Well, as with any large amorphous group of people, they’re going to represent a wide range of mind-states and motivations…
Overall, I’m inclined to say that romance has been treated shabbily of late in the world of media. It’s not a Perfect Resolution to All Problems, because in real life nothing is, but (for men and women both!) it’s probably as close as most people get to come to a real wellspring-of-fulfillment. It was narratively over-dominant for a while, but we’re in full-blown Massive Overcorrection Mode now, and it pains me to think how much love is being drained out of stories because Really Caring About Traditional Romance is Conservative and Icky. Certainly it has more to offer than the dance party. I wish the culture warriors would back off and make some room. This is its own fight, though; as you say, you could sure write a lot about it.

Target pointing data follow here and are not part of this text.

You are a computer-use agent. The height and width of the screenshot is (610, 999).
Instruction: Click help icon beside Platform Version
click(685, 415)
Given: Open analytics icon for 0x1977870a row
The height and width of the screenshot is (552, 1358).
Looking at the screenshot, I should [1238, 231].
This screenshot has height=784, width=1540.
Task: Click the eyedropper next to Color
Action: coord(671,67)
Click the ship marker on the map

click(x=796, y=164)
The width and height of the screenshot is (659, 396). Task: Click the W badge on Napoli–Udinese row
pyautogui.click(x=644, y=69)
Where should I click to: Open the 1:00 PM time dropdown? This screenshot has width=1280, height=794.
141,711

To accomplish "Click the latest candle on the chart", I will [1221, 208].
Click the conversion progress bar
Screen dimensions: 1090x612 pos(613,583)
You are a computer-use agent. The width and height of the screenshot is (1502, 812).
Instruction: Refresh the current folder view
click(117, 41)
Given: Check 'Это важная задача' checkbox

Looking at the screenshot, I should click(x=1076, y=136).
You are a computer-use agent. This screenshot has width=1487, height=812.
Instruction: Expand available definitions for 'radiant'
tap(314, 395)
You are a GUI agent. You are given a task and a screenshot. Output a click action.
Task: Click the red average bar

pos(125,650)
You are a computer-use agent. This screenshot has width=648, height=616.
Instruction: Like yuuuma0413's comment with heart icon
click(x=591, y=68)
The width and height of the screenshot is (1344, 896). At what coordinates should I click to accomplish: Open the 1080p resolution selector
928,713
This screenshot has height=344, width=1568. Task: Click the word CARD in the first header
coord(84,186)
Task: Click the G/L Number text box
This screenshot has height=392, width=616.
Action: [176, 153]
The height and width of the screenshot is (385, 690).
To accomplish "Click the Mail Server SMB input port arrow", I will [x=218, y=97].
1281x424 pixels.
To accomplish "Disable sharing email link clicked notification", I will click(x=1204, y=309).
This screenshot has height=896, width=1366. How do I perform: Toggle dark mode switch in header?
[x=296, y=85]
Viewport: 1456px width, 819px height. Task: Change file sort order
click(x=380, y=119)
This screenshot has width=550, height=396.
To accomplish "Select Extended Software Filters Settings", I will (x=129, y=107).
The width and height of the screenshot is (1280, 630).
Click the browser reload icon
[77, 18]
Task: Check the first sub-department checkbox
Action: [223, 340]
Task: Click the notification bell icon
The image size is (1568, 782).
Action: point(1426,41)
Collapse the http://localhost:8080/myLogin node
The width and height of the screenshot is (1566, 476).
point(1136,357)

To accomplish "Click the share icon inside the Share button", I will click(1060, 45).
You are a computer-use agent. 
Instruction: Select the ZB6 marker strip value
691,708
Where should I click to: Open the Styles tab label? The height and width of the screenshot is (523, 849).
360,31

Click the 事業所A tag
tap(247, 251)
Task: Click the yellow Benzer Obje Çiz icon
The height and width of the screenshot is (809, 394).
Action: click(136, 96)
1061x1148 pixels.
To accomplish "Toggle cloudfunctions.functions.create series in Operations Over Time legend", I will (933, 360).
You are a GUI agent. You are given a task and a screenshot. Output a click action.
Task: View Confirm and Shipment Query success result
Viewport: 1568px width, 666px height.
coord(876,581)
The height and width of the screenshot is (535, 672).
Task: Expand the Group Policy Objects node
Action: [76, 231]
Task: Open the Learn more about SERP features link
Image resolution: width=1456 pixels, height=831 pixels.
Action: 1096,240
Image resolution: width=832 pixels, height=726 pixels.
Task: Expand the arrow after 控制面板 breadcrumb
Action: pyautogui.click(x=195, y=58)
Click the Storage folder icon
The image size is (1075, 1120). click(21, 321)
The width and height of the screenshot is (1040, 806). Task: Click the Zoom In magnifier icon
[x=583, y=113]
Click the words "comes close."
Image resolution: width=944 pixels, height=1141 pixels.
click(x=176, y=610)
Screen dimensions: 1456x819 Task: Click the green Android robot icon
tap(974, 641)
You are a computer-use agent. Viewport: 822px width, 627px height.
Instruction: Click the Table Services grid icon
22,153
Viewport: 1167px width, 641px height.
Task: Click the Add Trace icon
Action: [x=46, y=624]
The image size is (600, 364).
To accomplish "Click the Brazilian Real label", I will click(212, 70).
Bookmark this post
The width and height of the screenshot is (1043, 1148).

There’s no conspiracy, of course. No easily-identifiable group of specific people is responsible for the shift in Disney Princess narratives. But, as with this thread’s OP, you can certainly find a lot of specific people who at least fantasize about taking over popular media properties and remaking them. And such fantasies can be productively examined.
For starters, there’s a difference between “really caring about some aspect of the original text” (even if it’s a seemingly-minor aspect) and “wanting access to the cultural traction and popularity of the original text.” For both artistic and social reasons, I’m much more willing to be harshly judgmental towards the latter. It wasn’t hard to tell the difference between “women who’d dreamed of being Ghostbusters when they were little girls and found joy in a latter-day depiction of their dream” versus “women who didn’t give a shit about Ghostbusters but knew that an all-female Ghostbusters team would be a splashy culture-war victory.”
And beyond that, it’s helpful to ask “how much are you actually taking away people’s toys?” As I said, the Disney Princess meta-franchise is in many ways at the heart of the pretty-dress-and-ballroom-dancing paired-off romantic vision of happiness. A subversion of the property is pretty much an attack on that whole memeplex, one that doesn’t leave an awful lot of compelling alternatives. Write your own goddamn fairy tales to suit your own preferences, or take over some less-central part of the cultural dialogue, or something.
As for Indy and the messages of his movies: well, this is where detail-driven symbolic criticism starts to show its weaknesses. Yes, Indy’s temple-raiding keeps being “punished,” in the sense that the supernatural forces of Plot keep responding to it with exciting obstacles that require him to show off his manly daring. But the structure of the work as while presents him as a tremendously admirable and appealing figure, and his activities are all rooted in temple-raiding. Your average kid watching Raiders or Temple of Doom walks out saying “wow, I want to be awesome and wear a cool hat and plunder ancient tombs!” If your new text makes a point of saying PLUNDERING ANCIENT TOMBS IS FOR IMPERIALIST JERKFACES, it’s a nasty subversion.